For a renowned political filmmaker, it’s curious that Ken Loach’s films are at their best when they focus on the more personal elements. Loach has a gift for depicting the arduous everyday struggles of poverty with sensitivity and humanity, but his works are frequently hindered by his inability to deal with the political dimensions with the same care and nuance. Loach is a polemicist and, while it’s difficult not to be swept up in his latest endeavour, The Spirit of ’45 (2013), it lacks the intelligence and sobering insight of other leftist docs like Inside Job (2010) or Alex Gibney’s Enron: The Smartest Guys in the Room (2005).
1945 was a key year in British history. After joining together to defeat the Nazis, the British people were ready to leave the hardship of the inter-war years behind and embrace a more collective, compassionate society. Loach’s film uses a combination of interviews and archive footage to present a social and political narrative of the events which led to the Labour Party victory of 1945, the measures taken by that government and the subsequent dismantling of their legacy.

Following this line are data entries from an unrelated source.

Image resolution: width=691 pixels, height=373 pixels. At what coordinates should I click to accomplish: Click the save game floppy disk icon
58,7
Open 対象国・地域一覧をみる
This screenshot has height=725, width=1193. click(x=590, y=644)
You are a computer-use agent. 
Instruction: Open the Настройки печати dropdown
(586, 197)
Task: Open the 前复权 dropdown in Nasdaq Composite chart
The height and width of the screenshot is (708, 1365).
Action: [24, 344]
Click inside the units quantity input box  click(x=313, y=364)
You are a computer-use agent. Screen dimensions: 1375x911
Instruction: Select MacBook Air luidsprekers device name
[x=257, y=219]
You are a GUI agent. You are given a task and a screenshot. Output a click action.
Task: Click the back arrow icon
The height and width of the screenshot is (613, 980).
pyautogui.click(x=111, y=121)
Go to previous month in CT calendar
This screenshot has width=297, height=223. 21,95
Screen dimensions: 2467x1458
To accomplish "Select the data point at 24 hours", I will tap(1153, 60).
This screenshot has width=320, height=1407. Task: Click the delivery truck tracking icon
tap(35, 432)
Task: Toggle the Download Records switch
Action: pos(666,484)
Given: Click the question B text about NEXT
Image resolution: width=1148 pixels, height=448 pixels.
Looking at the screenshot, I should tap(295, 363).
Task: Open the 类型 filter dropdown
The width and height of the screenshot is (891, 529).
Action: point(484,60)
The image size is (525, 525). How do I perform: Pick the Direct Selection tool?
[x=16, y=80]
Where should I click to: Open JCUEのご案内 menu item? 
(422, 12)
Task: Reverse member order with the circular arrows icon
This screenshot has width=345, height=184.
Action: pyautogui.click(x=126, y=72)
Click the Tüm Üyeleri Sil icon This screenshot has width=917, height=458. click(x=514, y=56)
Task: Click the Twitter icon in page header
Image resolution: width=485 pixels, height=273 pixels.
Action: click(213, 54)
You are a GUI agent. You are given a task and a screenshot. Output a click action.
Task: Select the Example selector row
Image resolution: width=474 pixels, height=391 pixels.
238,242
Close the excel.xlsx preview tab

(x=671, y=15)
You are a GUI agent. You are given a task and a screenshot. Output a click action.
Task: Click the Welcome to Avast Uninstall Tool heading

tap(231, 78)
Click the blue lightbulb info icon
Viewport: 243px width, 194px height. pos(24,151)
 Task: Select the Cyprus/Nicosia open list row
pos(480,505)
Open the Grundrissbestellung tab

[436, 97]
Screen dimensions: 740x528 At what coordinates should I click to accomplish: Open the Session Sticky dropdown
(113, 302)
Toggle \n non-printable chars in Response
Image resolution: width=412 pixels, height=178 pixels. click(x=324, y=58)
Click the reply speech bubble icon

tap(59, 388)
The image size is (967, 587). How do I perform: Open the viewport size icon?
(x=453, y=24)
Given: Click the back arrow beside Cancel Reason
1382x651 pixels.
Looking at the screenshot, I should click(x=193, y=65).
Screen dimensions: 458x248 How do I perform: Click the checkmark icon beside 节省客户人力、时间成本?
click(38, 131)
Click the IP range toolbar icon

The Spirit of ’45 works best as a people’s history of pre- and post-war Britain; an anecdotal collage of human experience. The interviews are chatty and informal, allowing for a sense of intimacy with the subjects. The stories are, by turns, warm, heartbreaking and moving, but manage to avoid any unnecessary nostalgia or sentimentality. Along with well-judged use of excellent local and national archive footage, the interviews paint a vivid picture of the incredible resilience of a vast number of British people at mid-century. It’s therefore a shame that Loach’s latest has all the political sophistication of a students’ union protest, with its angry tub-thumping and steadfast refusal to consider any viewpoint outside the film’s narrow political sphere.
Though it’s encouraging to see a director in his 70s demonstrate such a fiery sense of youthful radicalism, Loach’s film is too content to adopt the Michael Moore approach of not having a single interviewee offer a contrary argument to the film’s position, leaving the lingering feeling that The Spirit of ’45 would be a better and more persuasive documentary if it was less dogmatic and simplistic in its political discourse. As it stands, it’s a respectable but flawed portrait of national endurance.